As the political parties start gearing up for the 2015 general election it looks as if the Conservatives have got in early with the big-name signings to drive their campaign. The news last week that Barack Obama’s campaign director, Jim Messina, had been recruited followed on from Australian Lynton Crosby’s appointment in November last year.
The Conservatives can now boast the services of the man who got Obama re-elected and the man who masterminded John Howard’s four election victories in Australia. Much of this is media heat and political point scoring. Messina will remain in the US, he will work to Crosby and not run the campaign or be involved in policy in the run up to the election.
The announcement of Messina’s appointment achieved two outcomes for the Conservatives.
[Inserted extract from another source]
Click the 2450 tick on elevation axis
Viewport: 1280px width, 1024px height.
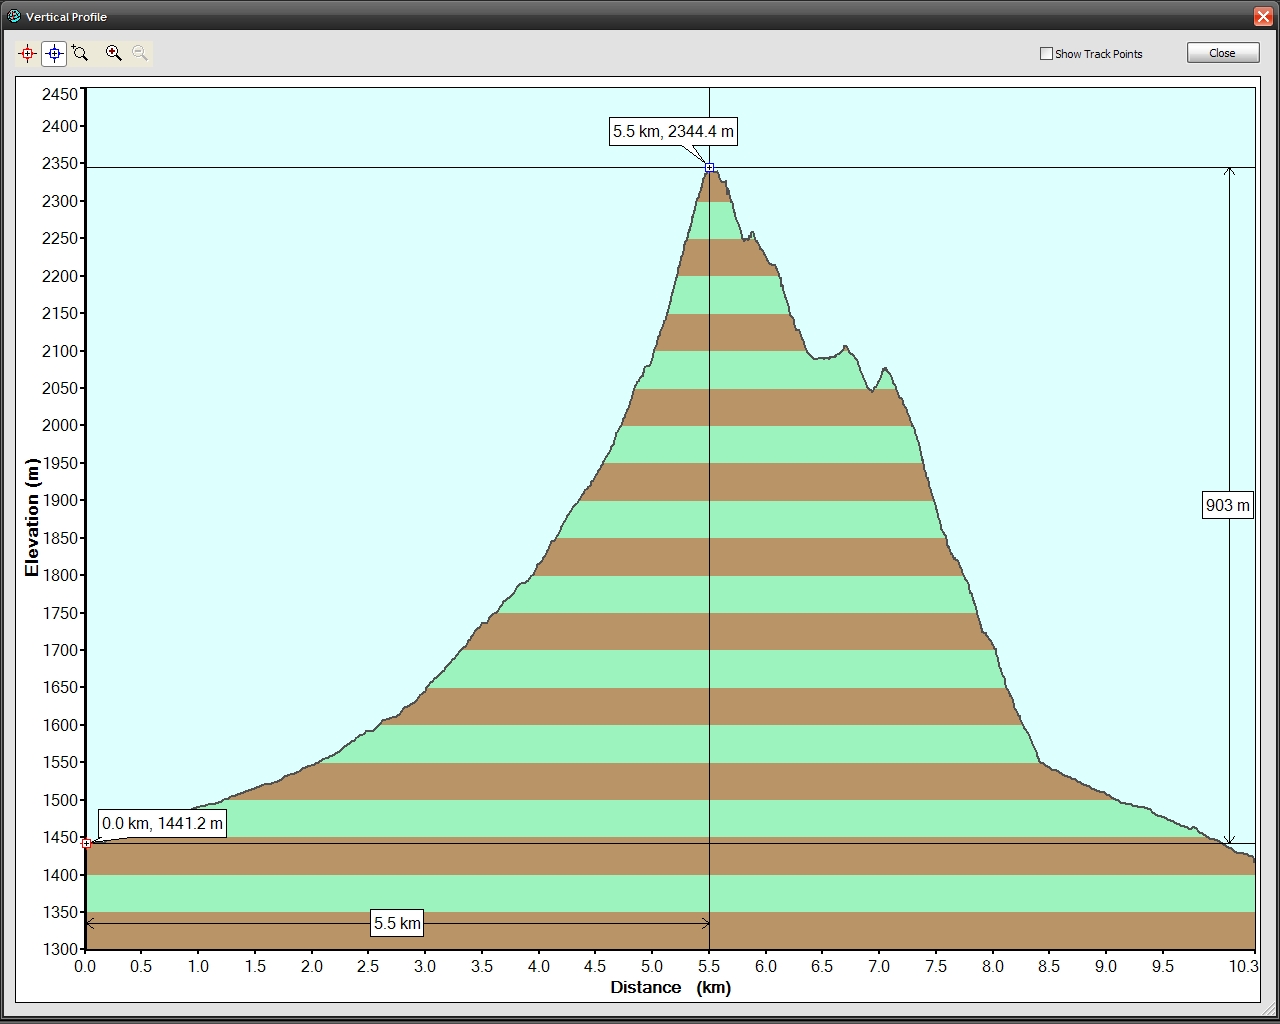pos(59,94)
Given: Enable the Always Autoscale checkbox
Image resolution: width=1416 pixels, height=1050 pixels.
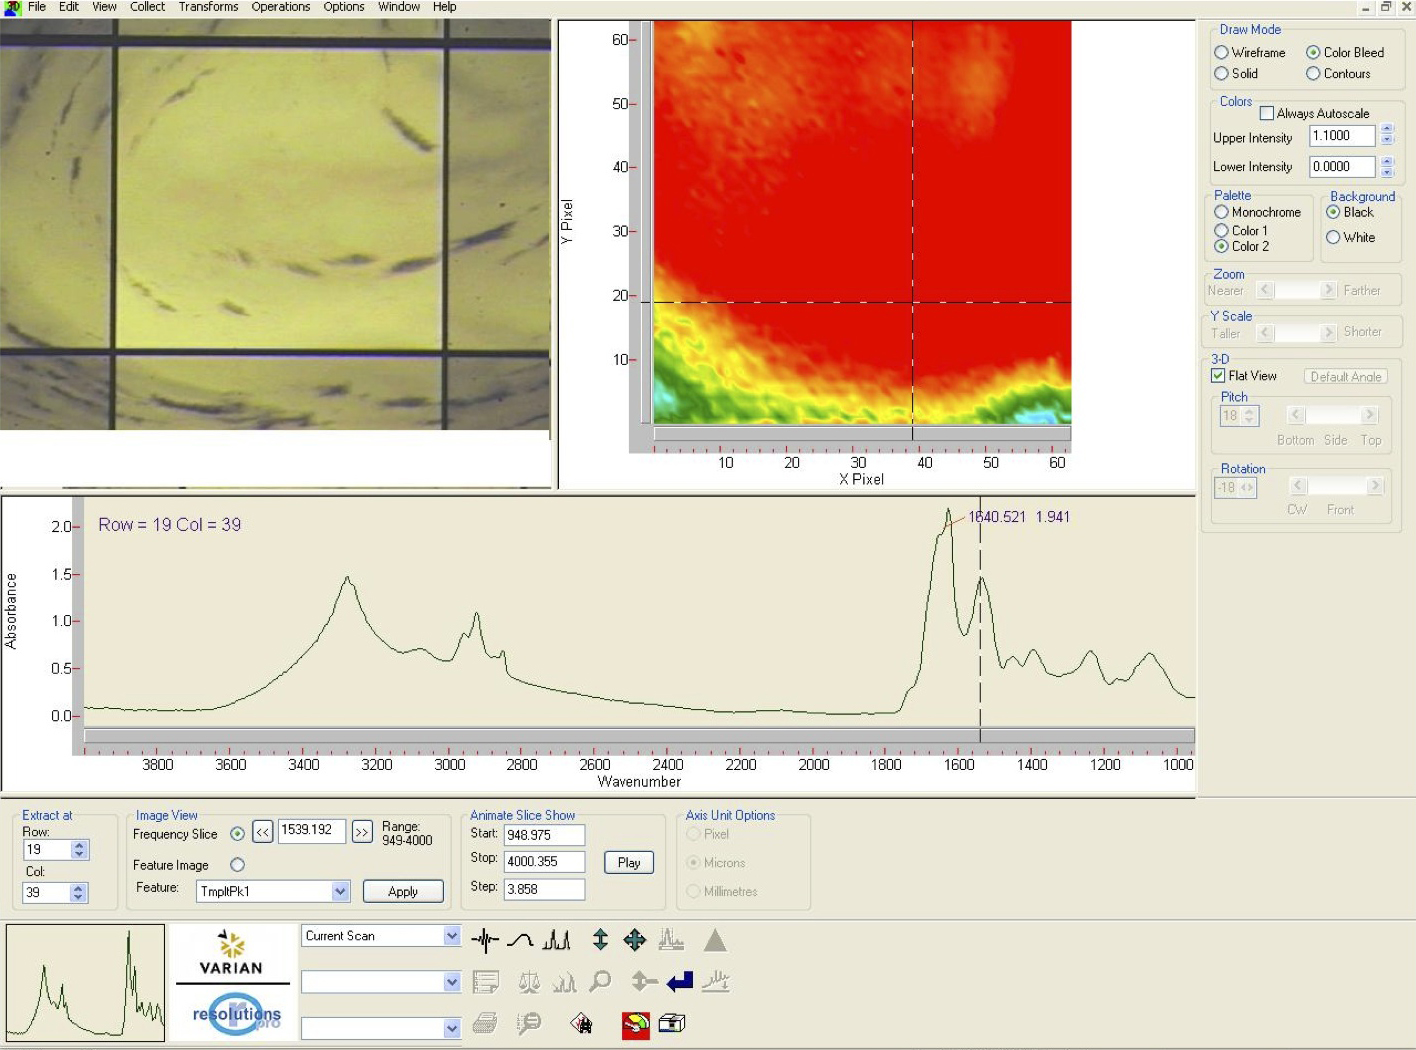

First it has “wedged” the Labour Party, questioning the Labour-Democrat axis as blog posts from both sides of the political divide reflected. Second, the appointment moves the chatter on from Crosby himself who has been the story - pursued for some while over the lobbying interests he retains in the tobacco and private health fields.
Labour are currently short of a campaign manager and desperate to appoint a key figure from the Obama team themselves or even Crosby’s arch rival Bruce Hawker, who is working on Kevin Rudd’s election campaign in Australia.
The blend of social media and grassroots activism evident in the two Obama presidential campaigns has added a new dimension to campaigns in the UK and Australia. The main parties are desperate for some of that Obama gold dust. As a consequence the pre-campaign period has become a bit of a revolving door for election strategists.
Kevin Rudd appointed three Obama strategists including his “digital attack dog” Matthew Macgregor (who, interestingly, is a Brit). Election campaigning has moved on from when these people would remain in the shadows, engaging in their dark arts of negative campaigning, focus grouping, and voter targeting.
As with the current scramble to make that marquee signing before the start of the new Premiership season, political parties want to import some talent of their own. Like Suarez et al, these stars of political marketing do not come cheap. The Conservatives may trumpet their appointments, but they cannot afford Messina full-time - and Crosby still maintains his own business and advisory interests.
As wryly noted in The Guardian on the Messina appointment: “They can buy a Formula One car, but it is going to have to drive down country lanes. Conservatives will have fewer than 100,000 members, their average age is over 60 and the headquarters does not trust them.” The Labour party is even less able to afford a big name full time. So in the UK context these are hired hands, advisers that can recommend and suggest, but not necessarily lead the battle.
This may change; Conservative insiders are pushing for Crosby to be given free rein. Crosby, though, may not be as effective without his business partner Mark Textor on board. Textor is credited with providing the polling analysis so important to any modern targeted campaign. Textor did the job for John Howard, which Phillip Gould did so successfully for Tony Blair.
Tactics, not values
Political parties in the UK have generally shied away from appointing a non-politician to lead on the campaign. In the US it is a given that expert campaigners will lead campaign strategy and the politicians will do what they are told.
The main political parties have a rather disingenuous approach regarding advisers. They want the big signing, but insist that they have no influence on policy. The advisers being discussed here are electoral strategists, they are paid for by the party and largely give advice on party political tactics prior to and during the electoral campaign.
It is important to distinguish between different types of adviser. There has been an impressive growth in academic study in this area, largely reflecting concerns regarding accountability and transparency in various democratic systems, but also reflecting the modern electoral-professional nature of political parties. One stream of research concentrates on Special Advisers as political appointees, but paid for by the public money to support the minister and have a relationship with the civil service and others involved in policy-making.
This is a burgeoning area of research, including in particular the UCL Constitution Unit’s study of Special Advisers and comparative research by Eichbaum and Shaw. Although some of these advisers may be involved in election strategy, hired hands (employed for tactical nous rather than shared values) like Crosby and Messina fall into a category of political marketing consultants, subjects of work by political marketing scholars.
Recent research by Lees-Marshment and Lillekar demonstrated that such “knowledge sharing” from travelling consultants did not, in contrast to earlier research, represent an Americanisation and indeed homogenisation of political campaigning. Rather, tools and strategy may be shared, but each campaign is adapted to the context, and circumstance of the election.
Political consultants need to work with the resources that are available in each country. Therefore the hand of Lynton Crosby, identified in his “dog whistle” tactics – that worked so well in Australia - need to be subtly adapted to the British context. When Crosby advised Michael Howard as Conservative leader in 2005, his: “Are you thinking what we’re thinking” campaign was widely derided. So expect plenty more inflammatory messages on immigration and crime coming to the fore but if Messina has any influence it will be to impress that general elections in the UK are aggregate contests, still largely fought and won by local activism using local issues.